To vectorize or not to vectorize...
31/Dec 2025
If you ever looked at optimized code generated by Clang, you might have noticed it loves vectorizing. It is enabled by default at higher optimization levels/when not minimizing the size. Clang is a great compiler and it knows what it’s doing, but I was curious about two things:
- is it worth the increased binary size
- what functions are the most ‘affected’
The first question could be answered by profiling, but the results were a bit inconclusive, if there were gains they were mostly “noise” level (both frametimes and CPU counters). Still, I didn’t want to discard it without a better understanding of what code is actually different. This leads us to the second point - how can we easily find and inspect functions that change the most as we turn vectorization off. Fortunately, as we already mentioned, typically, vectorization increases the code size (if it doesn’t, meaningfully, we don’t really care). We can dump all the symbols with their sizes, then build again with -f-no-vectorize, repeat, find functions with biggest differences in size and inspect them individually.
The first step is easy, we just run objdump -t -C <file>. -C prints the symbol table and -t demangles them so we get something human readable. (There are other ways here, you can also use .map file if your build produces one, nm etc. Format might be a tiny bit different, but the general idea stays the same).
After this is done we’re left with data that looks like:
address flags section size name
0000000000c39a10 l F .text 0000000000002c4a stbi__load_main(stbi__context*, <more args>)
The next step is to find N biggest symbols, re-run with different options (vectorization off) and compare. Technically, this could be done in 1 step, but I found it is quite informative to have a separate info about the biggest symbols, regardless of vectorization. It is also not 100% correct as theoretically we could have a big delta in some small function, but it is fairly unlikely (it’d be on the top N list in at least one build). To achieve that I wrote 2 simple Python scripts: sort_objdump_symbols.py and compare_sizes.py. Usage is simple:
python sort_objdump_symbols.py <objdump-output> [num biggest symbols to output] > a.txt (..and b.txt)python compare_sizes.py a.txt b.txt <num diffs>
…and eventually we get something like:
11705 0x0000000000002db9 -> 0x0000000000000000 stbi__convert_format(unsigned char*, ...)

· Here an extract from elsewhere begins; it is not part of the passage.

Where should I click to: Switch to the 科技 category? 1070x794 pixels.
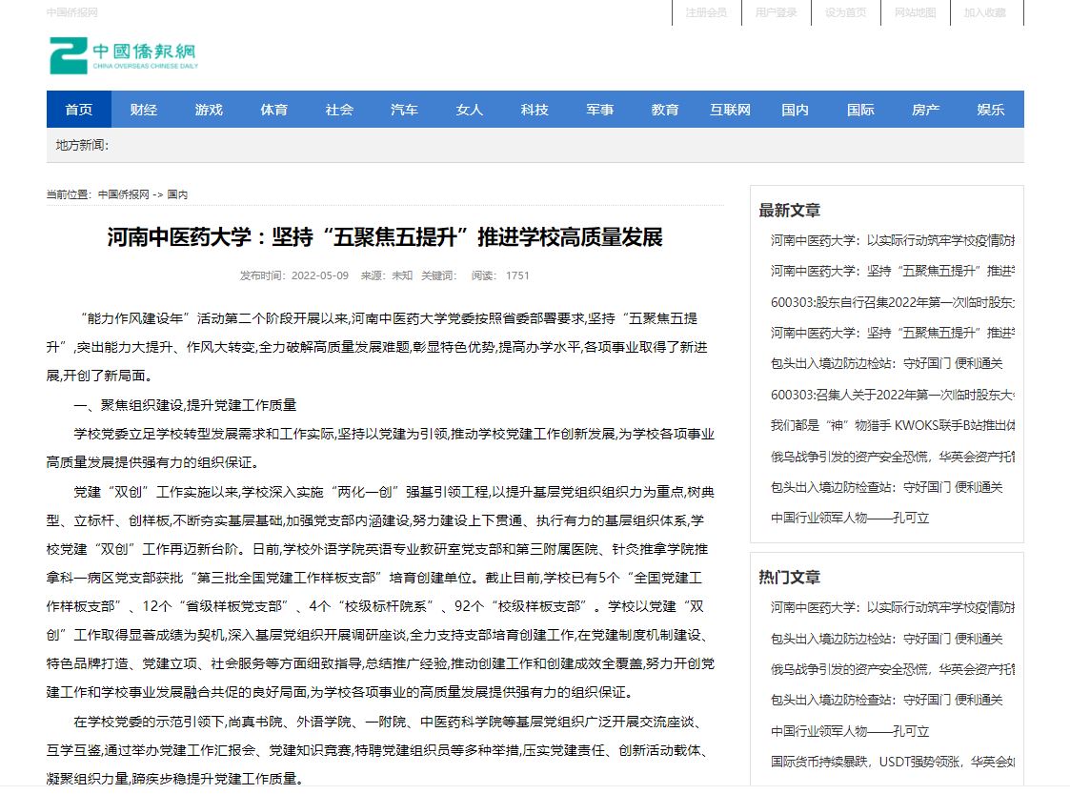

which means stbi__convert_format went from 11705 bytes to zero… which is obviously not true, it’s just in this case the function is not even in the top 50. If we are interested in the real value, we’d need to include more results in the ‘before’ capture (it was 1268 bytes). For the most part, though, even that’s enough, I’m not as much interested in the exact delta, more in the ‘inspection candidates’, that we can now disassembly and dig deeper.
Running these scripts on our codebase made it a bit more obvious why it’s hard to notice major differences. The compiler doesn’t know what functions are “hot” (not withut PGO anyway) so it applies the optimizations ‘equally’. Functions that grew the most were typically way off the critical path - random inventory code, some rare serialization, preparing the data for a net request etc. Not saying they do not matter at all, but it is not something that will improve your framerate. Whether it’s “worth it” is another question, that obviously will vary between codebases and can’t be answered without understanding what’s going on. The process outlined here allows us to get a better insight and maybe even pick some middle ground, like only enable vectorization for some modules.